Fundamentalists generally steer clear of anyone with even the most minor difference over Scripture. But Jones said the country elects a president not a preacher. This past week, Jones said through a spokeswoman that he hasn’t endorsed anyone so far in the 2012 primary.
The New York Times has a look today at Rick Santorum’s U.S. Senate record:
[A]n examination of Mr. Santorum’s earmark record sheds light on another aspect of his political personality, one that is at odds with the reformer image he has tried to convey on the trail: his prowess as a Washington insider.
A review of some of his earmarks, viewed alongside his political donations, suggests that the river of federal money Mr.

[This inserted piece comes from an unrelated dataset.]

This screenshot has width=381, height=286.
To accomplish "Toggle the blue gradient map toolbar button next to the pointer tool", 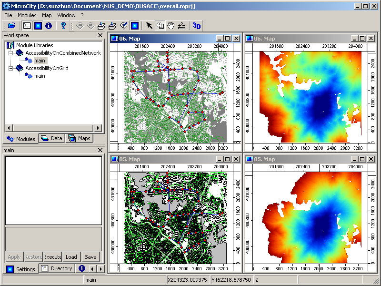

Santorum helped direct to Pennsylvania paid off handsomely in the form of campaign cash.
This morning, Rick Santorum is pushing back against a TV attack ad being broadcast by a Super PAC allied with Mitt Romney. From MSNBC:
The presidential hopeful said today that the Restore Our Future ad — which claims Santorum voted to allow convicted felons vote — is dishonest. “Now Gov. Romney has taken that and said Rick Santorum is for felons voting, and that is a lie,” he told a crowd of nearly 150 people packed into Percy & Willie’s restaurant. “And by the way, I think there is only two states that don’t allow that. And so to go out and mislead the people of South Carolina as to what our record is on this, is just yuck.”
Instead, Santorum said he supported a measure that would allow felons who have successfully completed parole to apply to have their voting rights restored.
South Carolina has a nearly identical law, Santorum noted.